Two Chinese New Zealanders believed Peters' speech was out of touch and out of place in New Zealand.

Henry Wong's family migrated to New Zealand from Hong Kong in 1979.

He had faced racism and discrimination for his heritage, but the 29-year-old believed Peters' comments are not reflective of New Zealand society or their impressions of Chinese people.

"I think Winston was trying to be funny and light-hearted but missed the mark. I didn't find his comments racist or funny. I just laughed at him.

"I don't think, especially in a democratic country like New Zealand, one person's comments, whoever they are, can marginalise a whole group of society," Wong said.

Melissa Wong's ancestors settled in New Zealand in the 1860s to mine gold in Otago.

She thought the speech was racist and not funny, but given Peters' history the comments were impotent.

"It's a jibe by Winston Peters, he's famous for making these sorts of statements. Personally I'm not offended by this statement," she said.

In spite of Peters' speech she believed things had improved drastically since the gold rush and New Zealand recognised the important contribution of Chinese people to the country.

She had faced discrimination for her race and was pleased to see people come out against the comments.
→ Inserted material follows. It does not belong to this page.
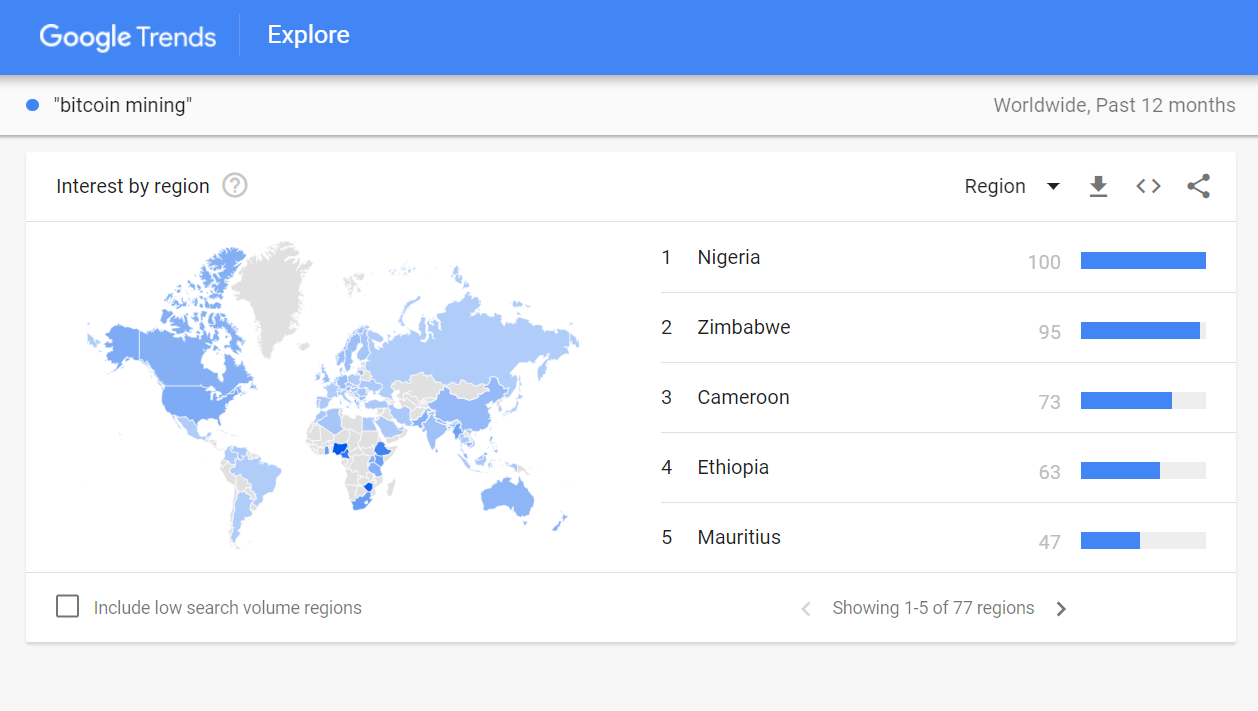Open the Region dropdown menu
This screenshot has height=711, width=1258.
click(x=995, y=186)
"Life was far more difficult for my forefathers than it is for me today. People are more culturally aware and worldly these days. It was common 20 years ago, but is rare now Life is much better now," she said.

Henry Wong put racism down to ignorance and believed New Zealand was one of the most progressive multicultural countries in the world.

"Having lived in Australia and further abroad the racism in New Zealand is at a very low level.

"New Zealand is a multicultral society which is well educated about all cultures and taught to listen to take into account everyone's views. I am very happy I was bought up in that environment," he said.